Planning
7 November, 2018 - 01:15 PM GMT

5 ways to boost your retirement fund

For many Australians, superannuation makes up the bulk of their retirement funds. How can you make sure your super stays healthy?

With the cost of living rising and property values dropping, ensuring you’ve done everything you can to keep your superannuation in tip-top shape is essential if you want a carefree retirement. Follow these 5 steps to boost your super without having to fork out more of your hard-earned cash in the process.

Consolidate your super

The days where employees worked for one employer for decades before getting the golden handshake and a fob watch are long gone. Recent studies suggest Gen Z will have over a dozen professions in their lifetime. Already most people have been employed in multiple roles for various companies across the span of their working life. For many workers, each new job comes with a new super fund. Indeed, recent stats suggest there are over 30 million superannuation accounts in Australia, yet only around 8 million workers aged between 20 and 80 – that’s a lot of duplicate accounts. So, if you’re one of the people with numerous super accounts, what should you do? Consolidate your super. Having more than one super account means you are paying multiple sets of annual fees and possibly multiple insurance fees too. Stop doubling up and consolidate your super into one fund and start saving straight away.

Check your fees

Even if you don’t take an active interest in your superannuation, it’s important to keep track of the fees you are paying. Super funds will always charge fees, but you can often be paying large fees when a comparable fund could charge you a lot less. Even little difference in fees can have a big impact over time. MySuper products generally attract lower fees and are a good place to start.
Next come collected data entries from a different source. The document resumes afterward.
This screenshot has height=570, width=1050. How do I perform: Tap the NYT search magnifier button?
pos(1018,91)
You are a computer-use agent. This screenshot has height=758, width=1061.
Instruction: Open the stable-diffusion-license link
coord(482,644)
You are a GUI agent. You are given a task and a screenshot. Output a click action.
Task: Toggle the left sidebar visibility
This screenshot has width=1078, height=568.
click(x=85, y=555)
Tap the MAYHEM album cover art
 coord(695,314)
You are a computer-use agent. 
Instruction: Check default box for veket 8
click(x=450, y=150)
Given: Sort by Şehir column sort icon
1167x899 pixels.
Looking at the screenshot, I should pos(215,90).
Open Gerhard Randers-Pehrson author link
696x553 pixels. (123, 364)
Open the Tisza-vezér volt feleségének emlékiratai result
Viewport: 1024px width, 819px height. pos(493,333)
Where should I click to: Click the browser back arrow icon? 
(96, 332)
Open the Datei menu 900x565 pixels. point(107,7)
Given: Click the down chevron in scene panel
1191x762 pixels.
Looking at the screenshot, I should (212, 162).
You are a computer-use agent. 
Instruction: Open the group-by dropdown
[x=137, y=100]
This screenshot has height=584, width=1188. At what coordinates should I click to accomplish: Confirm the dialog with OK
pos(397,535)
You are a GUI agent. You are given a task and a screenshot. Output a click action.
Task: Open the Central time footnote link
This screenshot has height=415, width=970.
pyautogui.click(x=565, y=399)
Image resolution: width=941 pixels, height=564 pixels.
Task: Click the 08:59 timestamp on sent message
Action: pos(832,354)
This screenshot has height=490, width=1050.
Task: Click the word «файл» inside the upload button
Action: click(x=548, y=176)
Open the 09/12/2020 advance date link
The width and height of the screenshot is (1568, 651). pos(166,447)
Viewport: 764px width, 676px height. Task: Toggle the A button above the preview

To give you an idea of how much you can save take a look at this example:

Let’s assume you’re 25-year-olds earning just 45,000 a year and that you expect to increase the amount of your earnings by say, 4 per cent each year in line with the cost of living and are contributing 10 per cent of your salary at a modest 8 per cent return each year.

The difference between what you would pull out at retirement if you had a super fund with fees of .75 per cent compared with a super fund with fees of  1.5 per cent is $330,000. Now, do you think it’s worth shopping around for low fees?

Invest wisely

When it comes to super investment strategies you should adjust your investment and level of insurance cover dependent on your needs. Superannuation funds usually have a range of fund options such as Conservative, Balanced, and Growth. There is also a range of asset classes in which to invest – from property to cash to shares and even fixed interest accounts. The type of super investment you make will vary depending on your level of risk aversion and your retirement needs.

Check out your super fund’s insurance offering

If you’re currently paying through the nose for your life insurance or income protection, it’s time you took a closer look at your superannuation policy. Most super funds offer life, disability and income protection insurances. While it may not be as much as your current insurance it could definitely supplement your existing cover allowing you to trim back your personal insurance cover to suit your budget.

Find your lost super

There are currently billions of dollars of lost super just waiting to be tracked down. If you’ve ever changed jobs, moved house or been known by another name, chances are you are one of the millions of Australian that has forgotten super…  It’s easy to check if you have any super languishing untouched in an old super account.  Once you’ve located your lost super you can transfer it to your new fund of choice and say goodbye to multiple fees.